"The Guinea Stamp: A Tale of Modern Glasgow" by Annie S. Swan is a novel written in the late 19th century. The story introduces us to Gladys Graham, a young girl who is suddenly orphaned and must confront the harsh realities of life without her father, an unsuccessful artist, in the bleak environment of a small Lincolnshire village. With no prospects or support, she finds herself at the mercy of her uncle, Abel Graham, a miserly man who brings her to Glasgow, where she is thrust into an unfamiliar and challenging world. At the start of the novel, we witness Gladys in her father's modest studio, grappling with her grief and uncertainty about her future. After the death of her father, her uncle arrives, and Gladys, realizing that she has no choice but to go with him to Scotland, prepares for this new chapter in her life. The opening chapters depict her somber transition from a life of an artist's child to living with a distant uncle in Glasgow, where the atmosphere is heavy with poverty and desperation. As she navigates this new, unfamiliar world filled with struggle and hardship, readers are introduced to Walter Hepburn, the boy who works for her uncle and becomes a source of companionship for her. The poignant depiction of her struggles and the unlikely friendships that arise set the tone for a narrative that deeply explores themes of resilience, familial bonds, and social hardship. (This is an automatically generated summary.)
The Guinea Stamp: A Tale of Modern Glasgow
By Annie S. Swan
"The Guinea Stamp: A Tale of Modern Glasgow" by Annie S. Swan is a novel written in the late 19th century. The story introduces us to Gladys Graham, a...

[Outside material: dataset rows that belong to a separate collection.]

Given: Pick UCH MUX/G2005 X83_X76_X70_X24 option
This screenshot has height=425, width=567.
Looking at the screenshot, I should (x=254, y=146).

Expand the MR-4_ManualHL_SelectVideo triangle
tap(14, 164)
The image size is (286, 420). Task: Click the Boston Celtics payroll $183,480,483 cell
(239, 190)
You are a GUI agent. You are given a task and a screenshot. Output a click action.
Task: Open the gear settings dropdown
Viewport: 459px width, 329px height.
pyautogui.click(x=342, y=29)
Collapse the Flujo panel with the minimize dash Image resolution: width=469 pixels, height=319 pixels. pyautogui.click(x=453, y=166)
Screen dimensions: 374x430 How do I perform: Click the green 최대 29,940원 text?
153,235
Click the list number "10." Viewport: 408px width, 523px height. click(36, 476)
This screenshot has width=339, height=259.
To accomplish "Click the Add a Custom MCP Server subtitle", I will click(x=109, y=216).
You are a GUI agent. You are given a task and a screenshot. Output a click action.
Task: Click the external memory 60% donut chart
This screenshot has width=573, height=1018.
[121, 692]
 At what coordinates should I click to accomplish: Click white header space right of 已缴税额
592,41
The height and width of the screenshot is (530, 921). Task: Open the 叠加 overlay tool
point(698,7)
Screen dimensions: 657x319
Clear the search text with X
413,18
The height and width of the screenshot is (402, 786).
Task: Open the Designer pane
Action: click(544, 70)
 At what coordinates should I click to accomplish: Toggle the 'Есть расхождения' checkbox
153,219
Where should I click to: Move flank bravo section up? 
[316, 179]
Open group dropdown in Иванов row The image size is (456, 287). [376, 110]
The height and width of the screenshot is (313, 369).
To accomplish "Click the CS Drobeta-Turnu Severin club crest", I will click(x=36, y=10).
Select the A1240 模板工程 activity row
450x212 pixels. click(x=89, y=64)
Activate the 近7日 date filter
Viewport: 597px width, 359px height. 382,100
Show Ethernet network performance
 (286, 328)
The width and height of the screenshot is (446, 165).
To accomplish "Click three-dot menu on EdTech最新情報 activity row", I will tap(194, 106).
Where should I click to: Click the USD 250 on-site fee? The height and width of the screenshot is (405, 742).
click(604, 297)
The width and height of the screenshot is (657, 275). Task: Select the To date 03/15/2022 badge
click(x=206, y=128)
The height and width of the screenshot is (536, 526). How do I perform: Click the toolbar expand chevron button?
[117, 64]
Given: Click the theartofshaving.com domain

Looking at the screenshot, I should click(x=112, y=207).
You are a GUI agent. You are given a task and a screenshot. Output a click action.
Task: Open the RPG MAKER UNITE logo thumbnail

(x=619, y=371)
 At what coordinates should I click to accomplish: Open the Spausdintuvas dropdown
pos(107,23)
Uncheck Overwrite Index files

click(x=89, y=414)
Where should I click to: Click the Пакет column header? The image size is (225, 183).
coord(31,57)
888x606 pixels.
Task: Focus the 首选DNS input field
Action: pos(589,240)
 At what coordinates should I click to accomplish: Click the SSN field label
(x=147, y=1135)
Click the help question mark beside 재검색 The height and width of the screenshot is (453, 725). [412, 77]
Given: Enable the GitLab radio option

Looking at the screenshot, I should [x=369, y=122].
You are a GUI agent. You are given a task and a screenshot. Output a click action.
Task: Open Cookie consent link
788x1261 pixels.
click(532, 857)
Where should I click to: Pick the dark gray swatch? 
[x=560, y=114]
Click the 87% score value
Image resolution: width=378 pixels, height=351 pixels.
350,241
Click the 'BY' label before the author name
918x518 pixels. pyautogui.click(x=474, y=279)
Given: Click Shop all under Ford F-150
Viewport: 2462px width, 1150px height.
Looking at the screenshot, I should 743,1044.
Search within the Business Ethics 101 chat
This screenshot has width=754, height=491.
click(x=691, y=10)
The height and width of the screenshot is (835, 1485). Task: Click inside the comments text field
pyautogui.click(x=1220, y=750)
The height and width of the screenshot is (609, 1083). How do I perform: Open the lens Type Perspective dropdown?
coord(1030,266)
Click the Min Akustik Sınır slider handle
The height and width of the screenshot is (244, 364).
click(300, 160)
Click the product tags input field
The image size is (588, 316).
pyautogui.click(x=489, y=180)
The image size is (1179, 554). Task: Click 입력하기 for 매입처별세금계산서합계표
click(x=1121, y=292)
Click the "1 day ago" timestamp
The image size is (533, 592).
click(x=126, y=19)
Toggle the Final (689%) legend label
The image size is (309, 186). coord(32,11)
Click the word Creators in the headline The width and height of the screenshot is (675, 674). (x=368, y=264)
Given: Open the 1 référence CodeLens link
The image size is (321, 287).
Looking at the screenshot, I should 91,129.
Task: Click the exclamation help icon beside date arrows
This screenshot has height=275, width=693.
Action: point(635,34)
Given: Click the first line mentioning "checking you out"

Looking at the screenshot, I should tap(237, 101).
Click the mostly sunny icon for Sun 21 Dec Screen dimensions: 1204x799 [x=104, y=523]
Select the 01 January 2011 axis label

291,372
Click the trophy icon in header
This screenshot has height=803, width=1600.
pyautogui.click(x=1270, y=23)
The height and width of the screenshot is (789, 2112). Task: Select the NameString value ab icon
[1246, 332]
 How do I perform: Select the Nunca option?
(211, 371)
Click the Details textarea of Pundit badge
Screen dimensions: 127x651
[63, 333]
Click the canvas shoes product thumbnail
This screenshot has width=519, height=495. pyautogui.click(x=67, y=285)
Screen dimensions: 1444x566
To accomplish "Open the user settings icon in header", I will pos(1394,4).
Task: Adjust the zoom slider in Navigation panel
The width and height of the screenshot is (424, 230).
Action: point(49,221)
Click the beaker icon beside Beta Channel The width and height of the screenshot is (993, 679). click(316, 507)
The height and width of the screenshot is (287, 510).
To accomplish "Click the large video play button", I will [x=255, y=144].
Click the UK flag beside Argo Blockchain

Annie Shepherd Swan, CBE was a Scottish journalist and fiction writer. She wrote mainly in her maiden name, but also as David Lyall and later Mrs Burnett Smith. A writer of romantic fiction for women, she had over 200 novels, serials, stories and other fiction published between 1878 and her death. She has been called "one of the most commercially successful popular novelists of the later nineteenth and early twentieth centuries". Swan was politically active in the First World War, and as a suffragist, a Liberal activist and founder-member and vice-president of the Scottish National Party.